Wherever a picture appears in the data below, omit it, and restate everything else word for word.

######

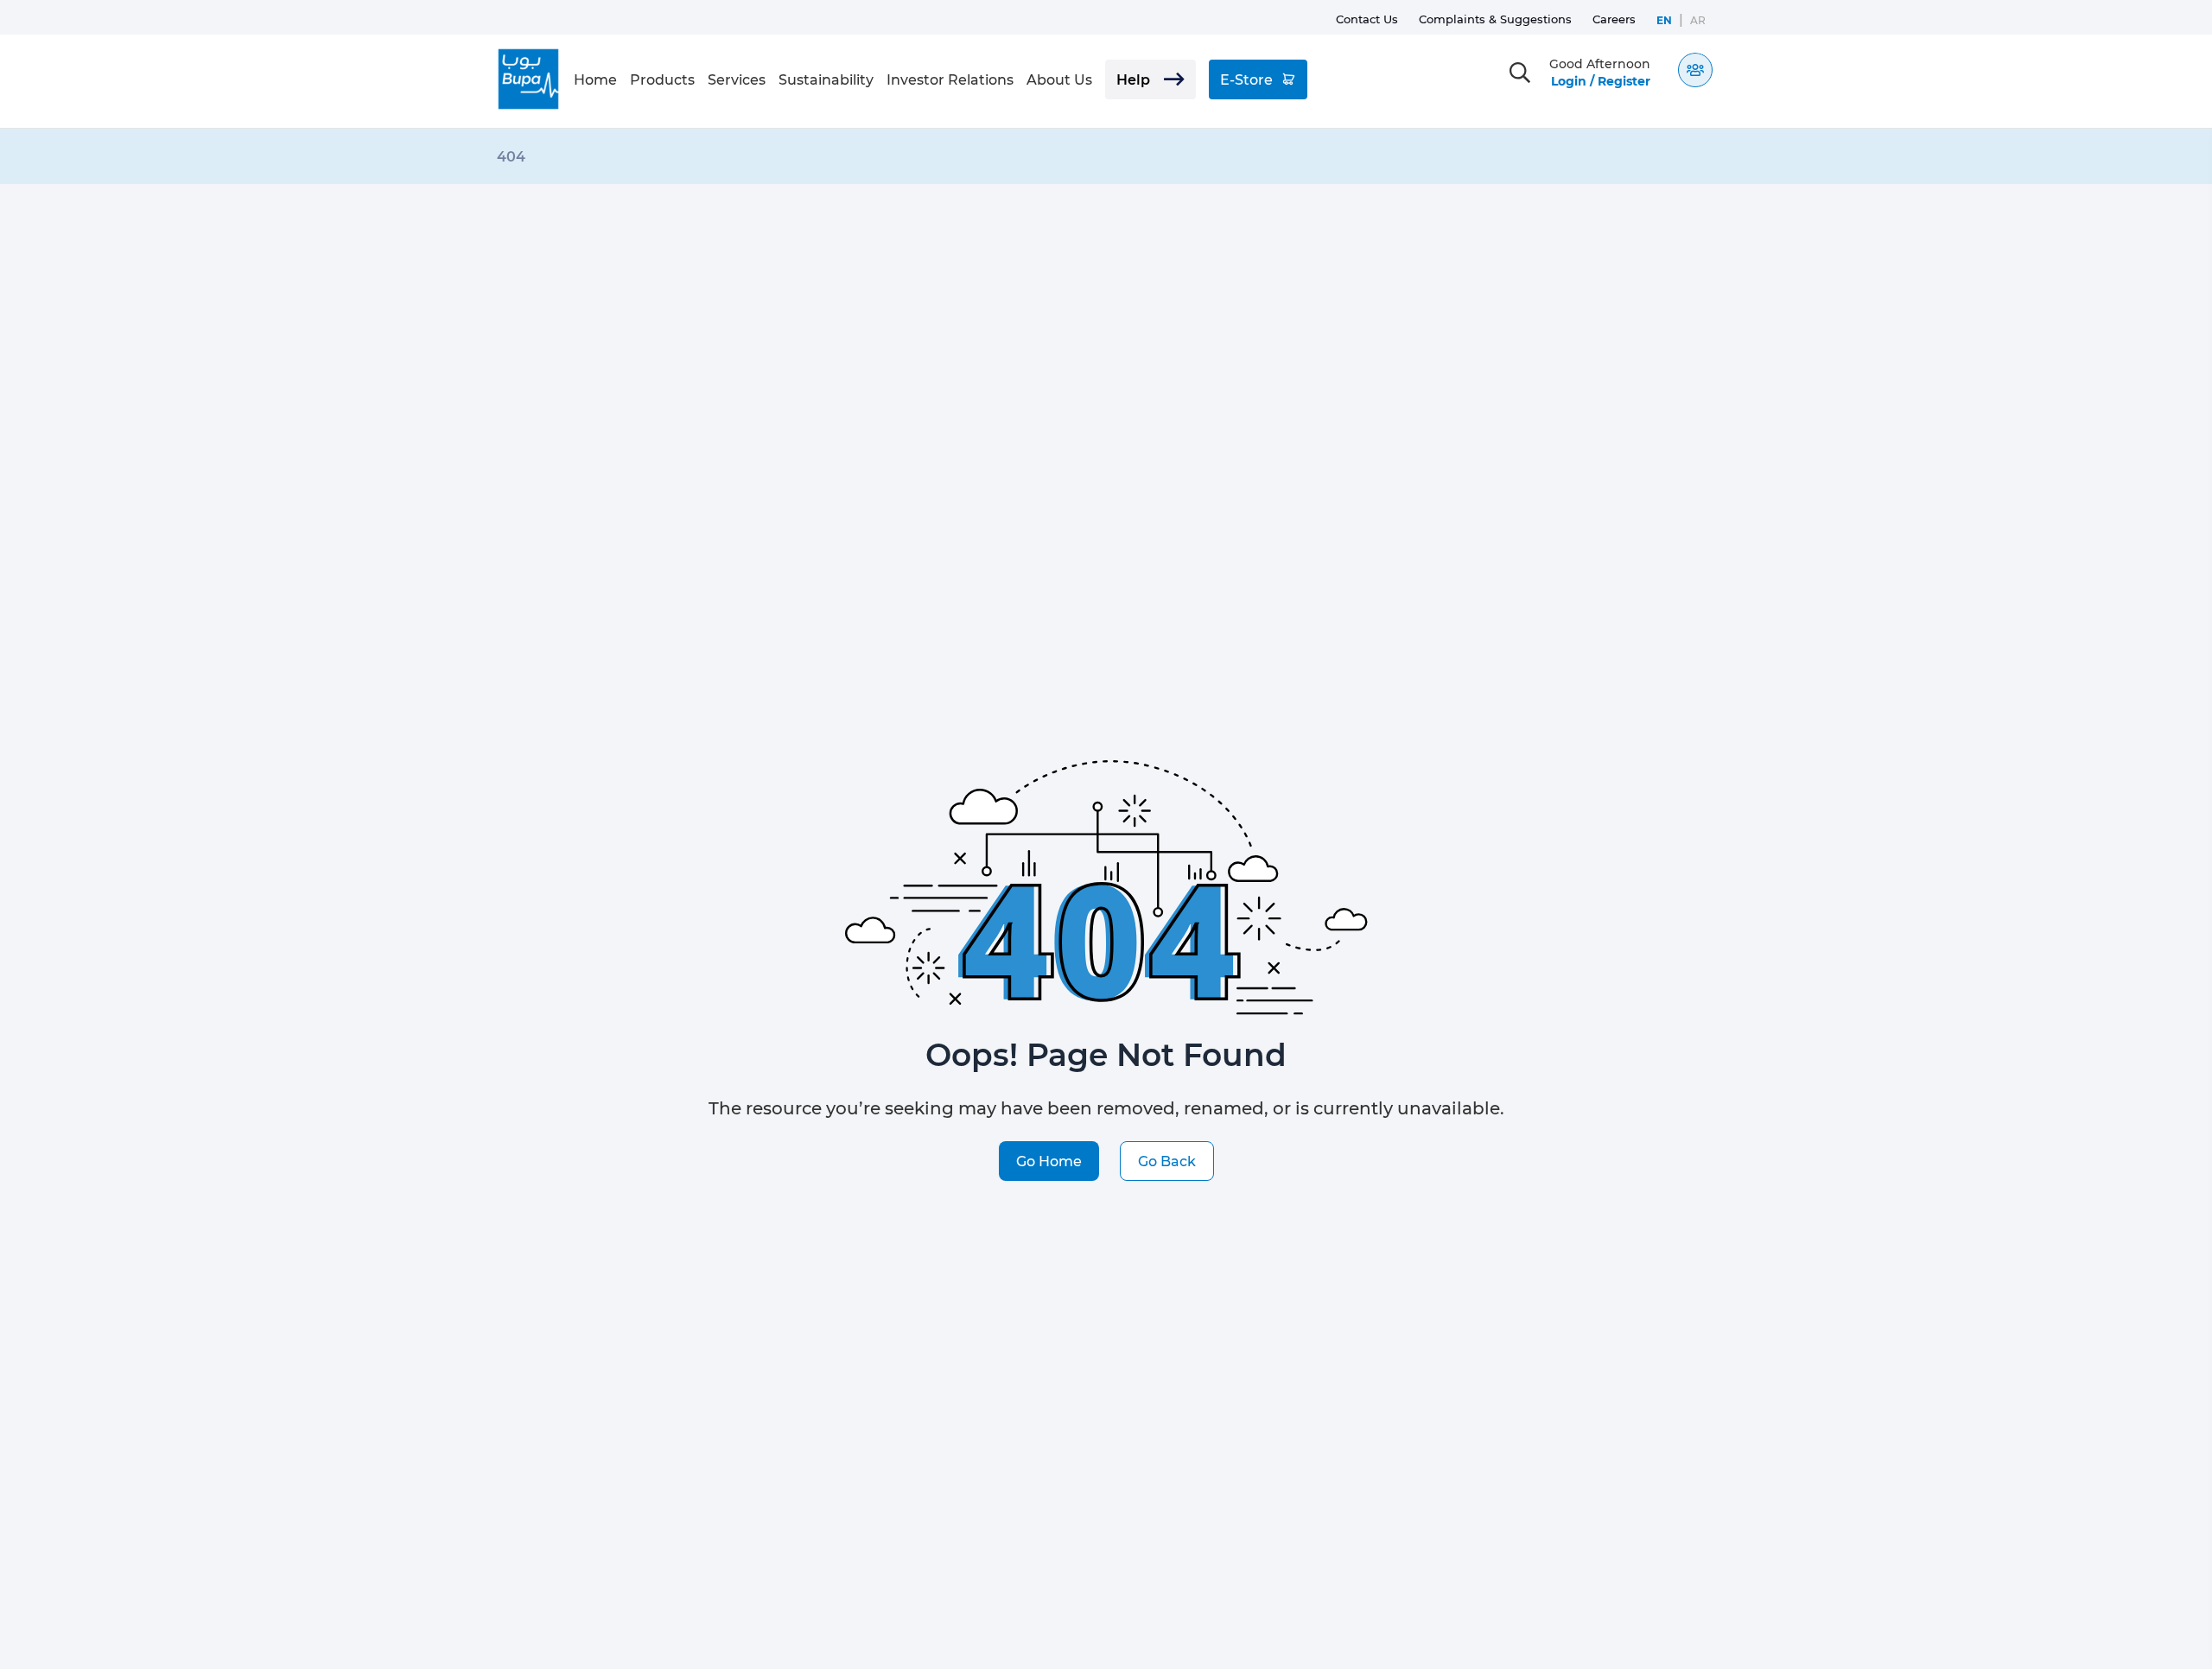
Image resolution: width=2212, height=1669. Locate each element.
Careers (1614, 18)
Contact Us (1367, 18)
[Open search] (1520, 72)
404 (511, 156)
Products (662, 79)
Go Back (1167, 1161)
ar (1698, 20)
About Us (1059, 79)
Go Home (1049, 1161)
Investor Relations (950, 79)
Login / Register (1600, 81)
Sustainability (826, 79)
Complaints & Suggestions (1495, 18)
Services (737, 79)
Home (595, 79)
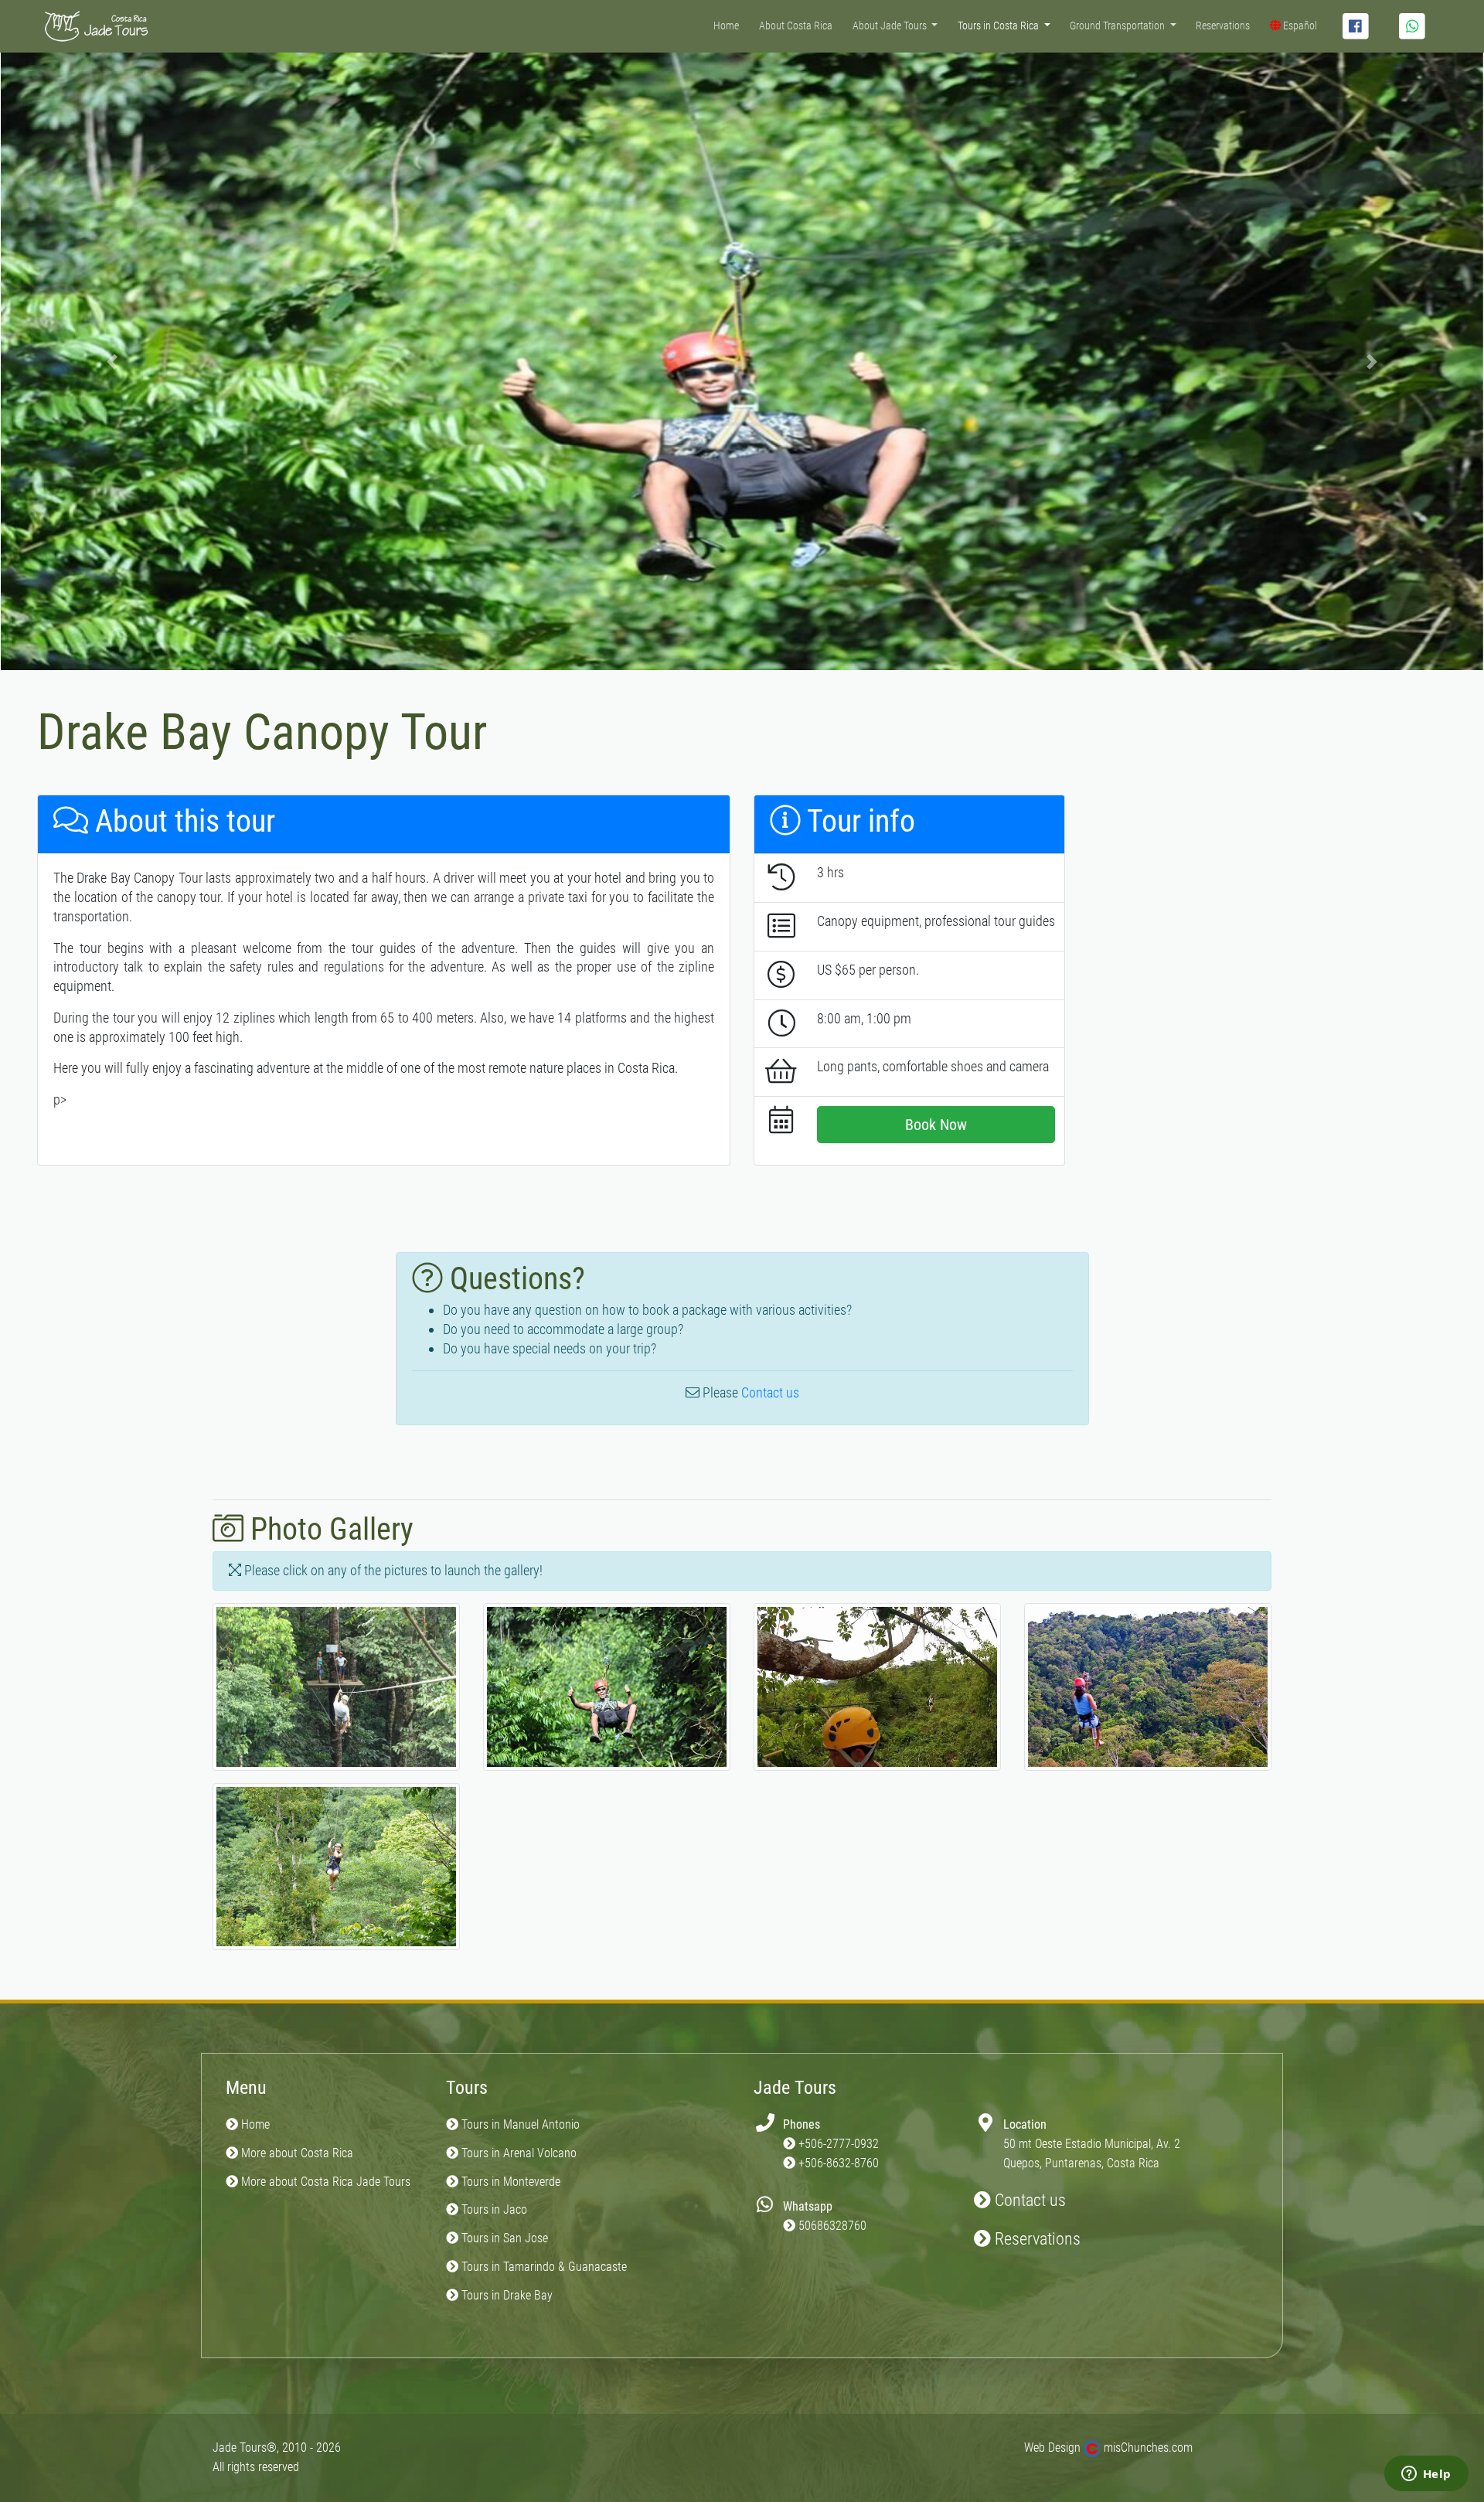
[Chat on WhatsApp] (1412, 26)
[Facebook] (1355, 26)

######

YOUR RESPONSE:
Image resolution: width=2212, height=1669. Locate each element.
Careers (1614, 18)
Contact Us (1367, 18)
[Open search] (1520, 72)
404 (511, 156)
Products (662, 79)
Go Back (1167, 1161)
ar (1698, 20)
About Us (1059, 79)
Go Home (1049, 1161)
Investor Relations (950, 79)
Login / Register (1600, 81)
Sustainability (826, 79)
Complaints & Suggestions (1495, 18)
Services (737, 79)
Home (595, 79)
[Chat on WhatsApp] (1412, 26)
[Facebook] (1355, 26)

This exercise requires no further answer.